%%

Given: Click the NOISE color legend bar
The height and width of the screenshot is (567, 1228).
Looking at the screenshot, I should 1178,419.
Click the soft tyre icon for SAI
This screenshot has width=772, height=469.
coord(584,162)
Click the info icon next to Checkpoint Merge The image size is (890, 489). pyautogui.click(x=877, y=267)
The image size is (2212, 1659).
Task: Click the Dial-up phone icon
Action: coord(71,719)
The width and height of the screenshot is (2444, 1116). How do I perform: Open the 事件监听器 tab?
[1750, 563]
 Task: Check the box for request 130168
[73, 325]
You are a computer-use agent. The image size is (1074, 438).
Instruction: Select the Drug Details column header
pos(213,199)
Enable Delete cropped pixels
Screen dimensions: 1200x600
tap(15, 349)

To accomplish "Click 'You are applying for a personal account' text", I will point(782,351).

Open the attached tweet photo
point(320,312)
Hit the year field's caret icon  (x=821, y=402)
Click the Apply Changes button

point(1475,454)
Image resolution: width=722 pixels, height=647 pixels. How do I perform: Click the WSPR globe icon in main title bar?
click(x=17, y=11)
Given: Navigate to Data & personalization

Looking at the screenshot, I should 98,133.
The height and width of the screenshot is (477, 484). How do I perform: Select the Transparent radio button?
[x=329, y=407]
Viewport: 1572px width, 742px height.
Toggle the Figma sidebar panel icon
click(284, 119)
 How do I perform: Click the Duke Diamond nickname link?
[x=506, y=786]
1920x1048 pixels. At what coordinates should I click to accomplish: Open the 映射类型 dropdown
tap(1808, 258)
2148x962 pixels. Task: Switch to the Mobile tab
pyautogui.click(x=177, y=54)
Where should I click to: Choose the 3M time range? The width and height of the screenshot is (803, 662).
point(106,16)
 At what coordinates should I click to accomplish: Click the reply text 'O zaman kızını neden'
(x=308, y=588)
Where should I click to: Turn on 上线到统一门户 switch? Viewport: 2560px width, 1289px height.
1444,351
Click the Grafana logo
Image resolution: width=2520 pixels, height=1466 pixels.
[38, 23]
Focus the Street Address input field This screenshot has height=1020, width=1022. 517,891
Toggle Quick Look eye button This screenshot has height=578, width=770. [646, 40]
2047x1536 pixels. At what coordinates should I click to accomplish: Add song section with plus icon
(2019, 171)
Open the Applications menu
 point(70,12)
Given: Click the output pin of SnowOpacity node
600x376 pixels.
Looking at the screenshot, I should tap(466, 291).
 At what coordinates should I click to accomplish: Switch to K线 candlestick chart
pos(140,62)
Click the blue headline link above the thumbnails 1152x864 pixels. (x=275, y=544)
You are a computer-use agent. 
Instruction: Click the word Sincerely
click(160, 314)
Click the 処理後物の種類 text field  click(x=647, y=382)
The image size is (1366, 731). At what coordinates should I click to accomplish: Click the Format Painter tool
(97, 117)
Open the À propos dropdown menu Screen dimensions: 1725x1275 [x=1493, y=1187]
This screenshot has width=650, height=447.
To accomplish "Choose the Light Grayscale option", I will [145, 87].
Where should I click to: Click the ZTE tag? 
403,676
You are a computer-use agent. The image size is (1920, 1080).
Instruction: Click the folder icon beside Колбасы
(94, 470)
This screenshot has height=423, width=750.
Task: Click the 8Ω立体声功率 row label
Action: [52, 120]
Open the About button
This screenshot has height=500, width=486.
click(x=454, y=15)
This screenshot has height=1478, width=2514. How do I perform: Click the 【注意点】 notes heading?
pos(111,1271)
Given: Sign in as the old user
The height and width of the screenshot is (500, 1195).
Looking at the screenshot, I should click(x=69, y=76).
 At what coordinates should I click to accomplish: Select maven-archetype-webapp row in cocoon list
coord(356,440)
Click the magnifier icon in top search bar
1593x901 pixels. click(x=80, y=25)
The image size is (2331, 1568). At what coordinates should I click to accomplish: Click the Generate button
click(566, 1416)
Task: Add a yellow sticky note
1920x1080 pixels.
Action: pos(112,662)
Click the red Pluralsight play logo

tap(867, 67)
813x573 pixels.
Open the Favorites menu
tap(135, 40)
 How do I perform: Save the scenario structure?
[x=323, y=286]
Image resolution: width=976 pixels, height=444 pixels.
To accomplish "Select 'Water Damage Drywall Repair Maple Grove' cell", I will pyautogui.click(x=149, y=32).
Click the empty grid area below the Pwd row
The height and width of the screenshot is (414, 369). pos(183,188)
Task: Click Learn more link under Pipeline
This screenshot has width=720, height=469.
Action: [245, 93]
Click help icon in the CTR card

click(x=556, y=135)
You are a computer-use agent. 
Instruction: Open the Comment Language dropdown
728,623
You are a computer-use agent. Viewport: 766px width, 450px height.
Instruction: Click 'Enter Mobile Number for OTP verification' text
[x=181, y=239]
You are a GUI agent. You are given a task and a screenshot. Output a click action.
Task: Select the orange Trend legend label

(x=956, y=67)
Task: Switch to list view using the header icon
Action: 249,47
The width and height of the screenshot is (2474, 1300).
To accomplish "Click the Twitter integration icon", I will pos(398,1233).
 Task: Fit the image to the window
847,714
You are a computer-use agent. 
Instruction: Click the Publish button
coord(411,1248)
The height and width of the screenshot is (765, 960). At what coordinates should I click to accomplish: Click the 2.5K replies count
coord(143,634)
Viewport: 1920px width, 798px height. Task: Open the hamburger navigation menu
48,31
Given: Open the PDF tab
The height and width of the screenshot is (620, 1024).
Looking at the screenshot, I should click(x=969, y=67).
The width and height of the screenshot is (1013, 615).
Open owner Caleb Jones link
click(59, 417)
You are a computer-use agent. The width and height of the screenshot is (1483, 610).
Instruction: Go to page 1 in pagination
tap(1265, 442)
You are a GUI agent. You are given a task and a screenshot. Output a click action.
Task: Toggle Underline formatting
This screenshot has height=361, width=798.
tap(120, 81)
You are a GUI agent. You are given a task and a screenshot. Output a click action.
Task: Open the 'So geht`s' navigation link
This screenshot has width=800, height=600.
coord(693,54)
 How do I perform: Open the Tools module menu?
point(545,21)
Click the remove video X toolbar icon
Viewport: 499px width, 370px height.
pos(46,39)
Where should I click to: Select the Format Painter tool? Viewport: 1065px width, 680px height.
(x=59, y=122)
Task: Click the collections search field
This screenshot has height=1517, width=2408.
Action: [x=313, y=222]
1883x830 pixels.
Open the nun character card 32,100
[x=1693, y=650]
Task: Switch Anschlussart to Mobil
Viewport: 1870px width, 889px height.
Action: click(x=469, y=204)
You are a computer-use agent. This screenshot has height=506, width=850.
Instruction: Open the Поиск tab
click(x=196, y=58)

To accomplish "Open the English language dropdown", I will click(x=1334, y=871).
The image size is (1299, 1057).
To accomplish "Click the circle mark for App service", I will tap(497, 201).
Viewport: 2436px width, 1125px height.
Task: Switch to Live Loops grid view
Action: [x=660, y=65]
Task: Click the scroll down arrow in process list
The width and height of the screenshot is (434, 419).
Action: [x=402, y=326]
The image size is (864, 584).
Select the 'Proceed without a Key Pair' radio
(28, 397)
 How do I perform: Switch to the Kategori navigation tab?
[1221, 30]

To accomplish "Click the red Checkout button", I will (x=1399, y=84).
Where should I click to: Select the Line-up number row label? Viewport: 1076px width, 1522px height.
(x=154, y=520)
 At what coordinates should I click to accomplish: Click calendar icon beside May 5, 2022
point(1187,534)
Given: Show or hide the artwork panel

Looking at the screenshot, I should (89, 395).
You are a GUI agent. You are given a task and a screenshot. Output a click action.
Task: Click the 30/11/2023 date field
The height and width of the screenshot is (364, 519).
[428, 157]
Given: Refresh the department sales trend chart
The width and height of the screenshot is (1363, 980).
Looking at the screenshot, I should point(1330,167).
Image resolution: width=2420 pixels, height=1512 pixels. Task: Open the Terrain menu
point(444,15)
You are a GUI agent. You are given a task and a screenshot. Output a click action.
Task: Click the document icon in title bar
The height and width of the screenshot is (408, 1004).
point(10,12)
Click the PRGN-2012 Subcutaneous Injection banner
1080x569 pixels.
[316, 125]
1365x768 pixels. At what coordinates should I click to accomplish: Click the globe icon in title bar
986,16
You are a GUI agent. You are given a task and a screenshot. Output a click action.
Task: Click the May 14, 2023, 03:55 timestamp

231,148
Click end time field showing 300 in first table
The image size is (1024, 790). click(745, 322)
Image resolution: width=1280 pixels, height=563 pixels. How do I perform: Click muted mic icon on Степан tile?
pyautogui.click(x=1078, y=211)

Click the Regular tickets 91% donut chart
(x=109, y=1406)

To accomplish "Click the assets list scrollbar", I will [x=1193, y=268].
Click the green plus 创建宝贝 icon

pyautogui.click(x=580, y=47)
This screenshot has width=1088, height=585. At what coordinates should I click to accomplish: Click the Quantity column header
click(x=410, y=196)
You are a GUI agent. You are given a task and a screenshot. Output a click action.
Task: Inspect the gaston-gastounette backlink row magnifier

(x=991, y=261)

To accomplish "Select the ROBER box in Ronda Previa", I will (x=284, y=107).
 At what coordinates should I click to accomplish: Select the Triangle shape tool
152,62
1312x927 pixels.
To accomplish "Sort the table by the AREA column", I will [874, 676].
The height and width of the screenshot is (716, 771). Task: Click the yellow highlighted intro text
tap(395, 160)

%%

Output as a JSON array of strings everything from the line containing "You are a computer-use agent. Viewport: 766px" down to the line containing "Action: [x=313, y=222]", both included, one string per line and blank lines omitted.

## ANSWER
[
  "You are a computer-use agent. Viewport: 766px width, 450px height.",
  "Instruction: Click 'Enter Mobile Number for OTP verification' text",
  "[x=181, y=239]",
  "You are a GUI agent. You are given a task and a screenshot. Output a click action.",
  "Task: Select the orange Trend legend label",
  "(x=956, y=67)",
  "Task: Switch to list view using the header icon",
  "Action: 249,47",
  "The width and height of the screenshot is (2474, 1300).",
  "To accomplish \"Click the Twitter integration icon\", I will pos(398,1233).",
  " Task: Fit the image to the window",
  "847,714",
  "You are a computer-use agent. ",
  "Instruction: Click the Publish button",
  "coord(411,1248)",
  "The height and width of the screenshot is (765, 960). At what coordinates should I click to accomplish: Click the 2.5K replies count",
  "coord(143,634)",
  "Viewport: 1920px width, 798px height. Task: Open the hamburger navigation menu",
  "48,31",
  "Given: Open the PDF tab",
  "The height and width of the screenshot is (620, 1024).",
  "Looking at the screenshot, I should click(x=969, y=67).",
  "The width and height of the screenshot is (1013, 615).",
  "Open owner Caleb Jones link",
  "click(59, 417)",
  "You are a computer-use agent. The width and height of the screenshot is (1483, 610).",
  "Instruction: Go to page 1 in pagination",
  "tap(1265, 442)",
  "You are a GUI agent. You are given a task and a screenshot. Output a click action.",
  "Task: Toggle Underline formatting",
  "This screenshot has height=361, width=798.",
  "tap(120, 81)",
  "You are a GUI agent. You are given a task and a screenshot. Output a click action.",
  "Task: Open the 'So geht`s' navigation link",
  "This screenshot has width=800, height=600.",
  "coord(693,54)",
  " How do I perform: Open the Tools module menu?",
  "point(545,21)",
  "Click the remove video X toolbar icon",
  "Viewport: 499px width, 370px height.",
  "pos(46,39)",
  "Where should I click to: Select the Format Painter tool? Viewport: 1065px width, 680px height.",
  "(x=59, y=122)",
  "Task: Click the collections search field",
  "This screenshot has height=1517, width=2408.",
  "Action: [x=313, y=222]"
]